[Spambayes] test sets?

Tim Peters tim.one@comcast.net
Fri, 06 Sep 2002 12:55:07 -0400


[Anthony Baxter]
> The other thing on my todo list (probably tonight's tram ride home) is
> to add all headers from non-text parts of multipart messages. If nothing
> else, it'll pick up most virus email real quick.

See the checkin comments for timtest.py last night.  Adding this code gave a
major reduction in the false negative rate:

def crack_content_xyz(msg):
    x = msg.get_type()
    if x is not None:
        yield 'content-type:' + x.lower()

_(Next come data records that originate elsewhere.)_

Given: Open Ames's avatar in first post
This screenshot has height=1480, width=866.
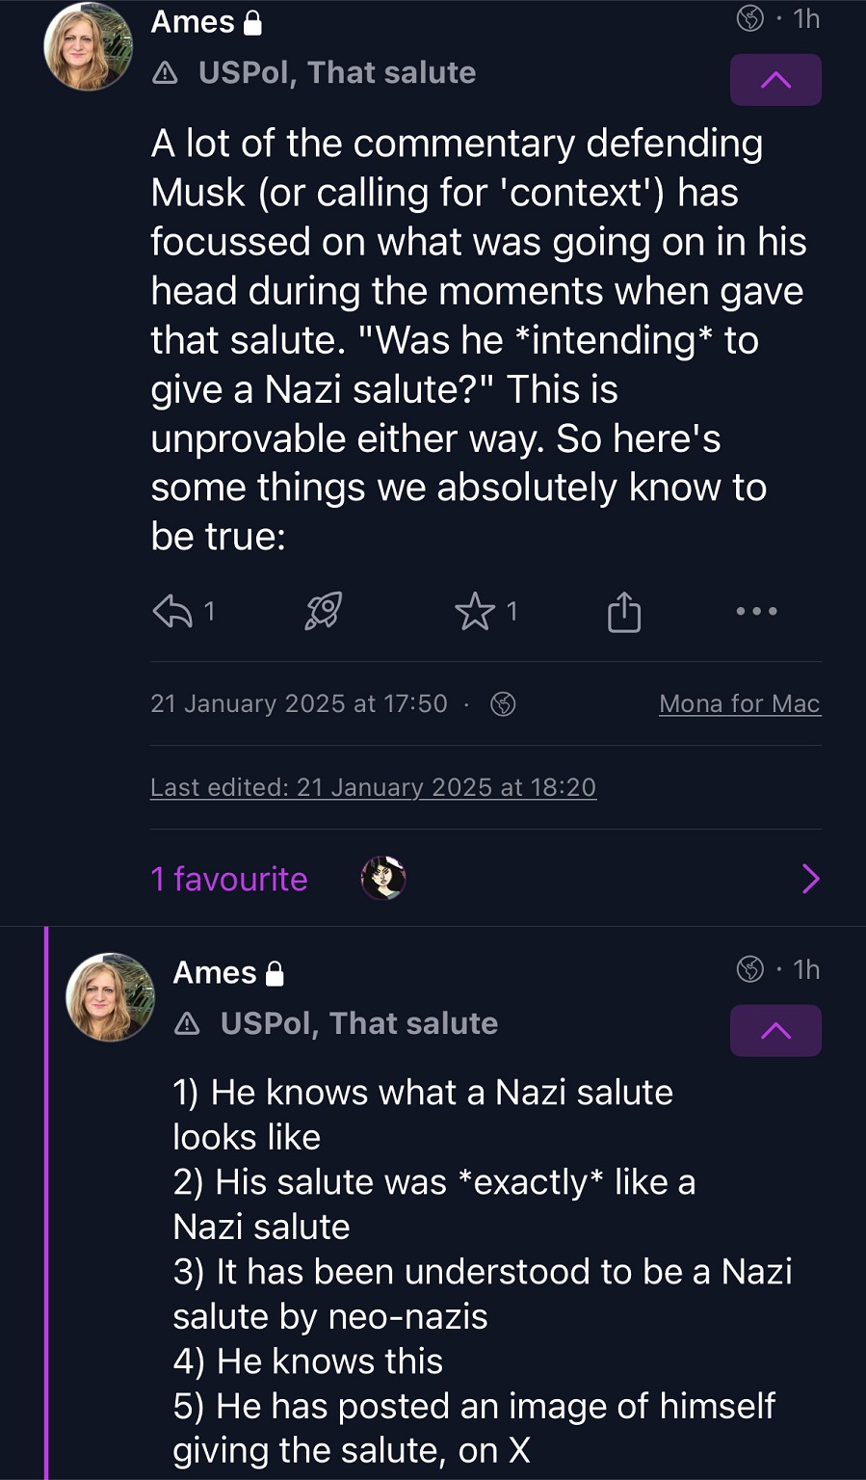Looking at the screenshot, I should (x=88, y=46).
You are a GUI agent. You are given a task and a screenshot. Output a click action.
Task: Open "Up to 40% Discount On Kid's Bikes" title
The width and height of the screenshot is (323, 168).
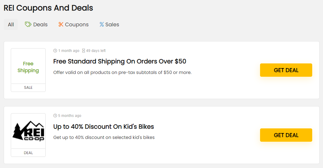pyautogui.click(x=104, y=127)
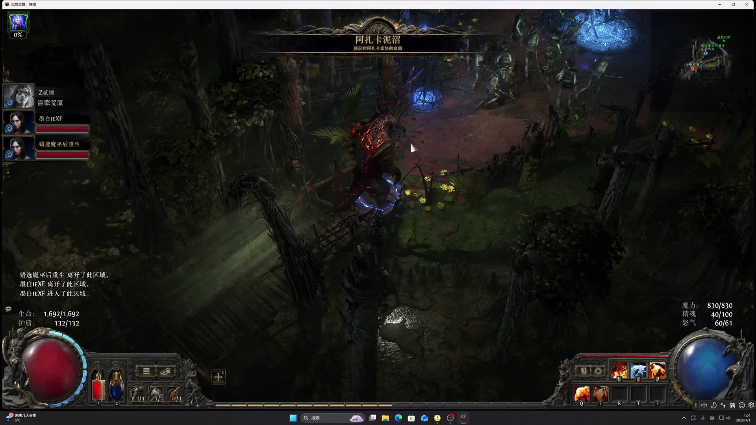The image size is (756, 425).
Task: Click the Windows Start button
Action: click(293, 418)
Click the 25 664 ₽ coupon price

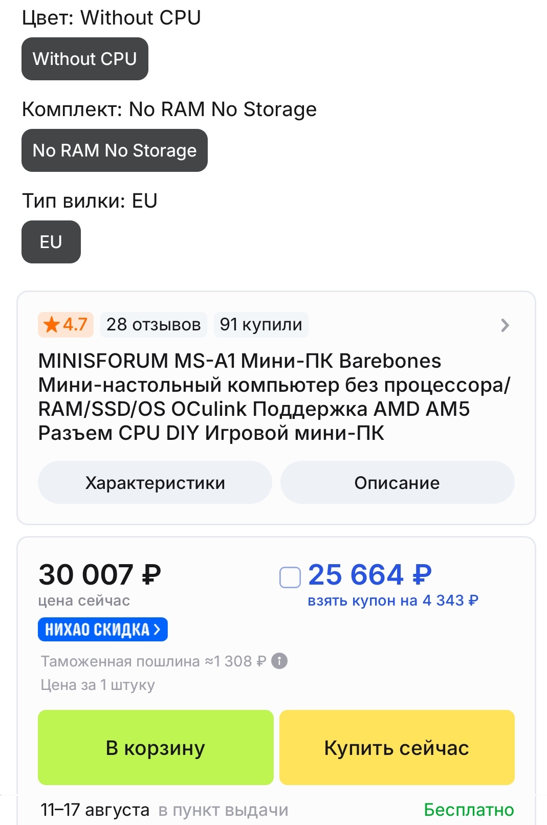tap(370, 574)
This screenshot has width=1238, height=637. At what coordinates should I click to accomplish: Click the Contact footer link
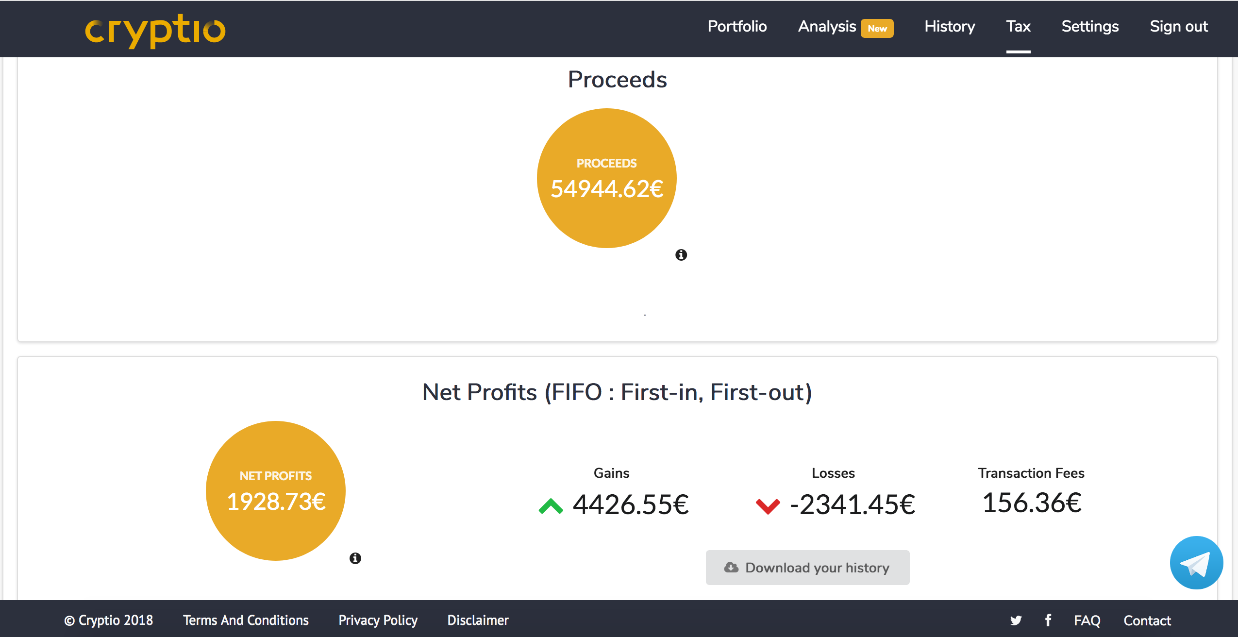1147,620
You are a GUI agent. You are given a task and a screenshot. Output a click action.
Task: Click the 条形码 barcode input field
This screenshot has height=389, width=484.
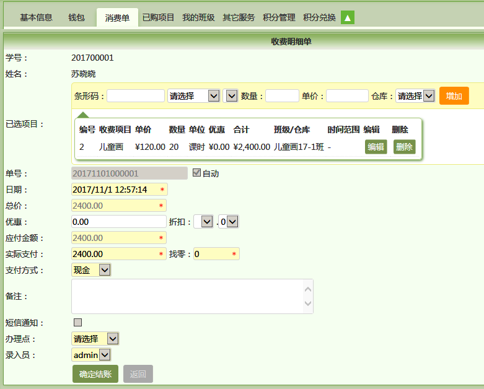coord(136,96)
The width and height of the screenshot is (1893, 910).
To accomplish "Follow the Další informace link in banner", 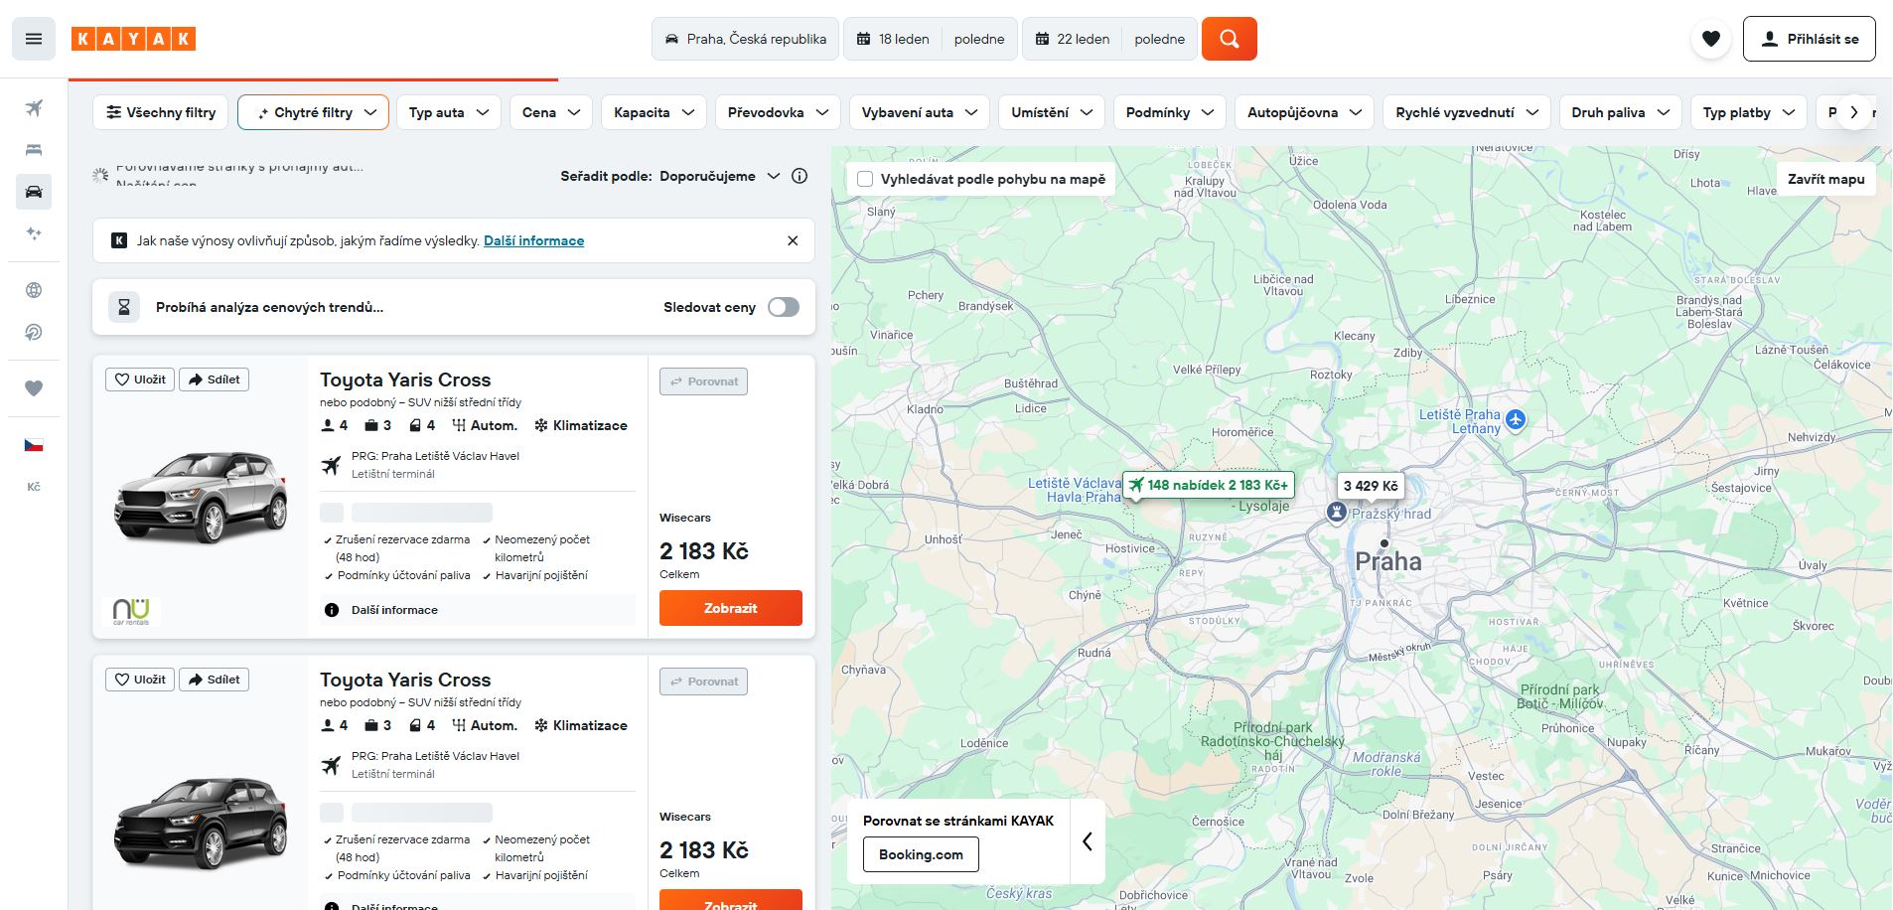I will coord(533,240).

    x = msg.get_param('type')
    if x is not None:
        yield 'content-type/type:' + x.lower()

    for x in msg.get_charsets(None):
        if x is not None:
            yield 'charset:' + x.lower()

    x = msg.get('content-disposition')
    if x is not None:
        yield 'content-disposition:' + x.lower()

    fname = msg.get_filename()
    if fname is not None:
        for x in fname.lower().split('/'):
            for y in x.split('.'):
                yield 'filename:' + y

    x = msg.get('content-transfer-encoding:')
    if x is not None:
        yield 'content-transfer-encoding:' + x.lower()


...

    t = ''
    for x in msg.walk():
        for w in crack_content_xyz(x):
            yield t + w
        t = '>'

I *suspect* most of that stuff didn't make any difference, but I put it all
in as one blob so don't know which parts did and didn't help.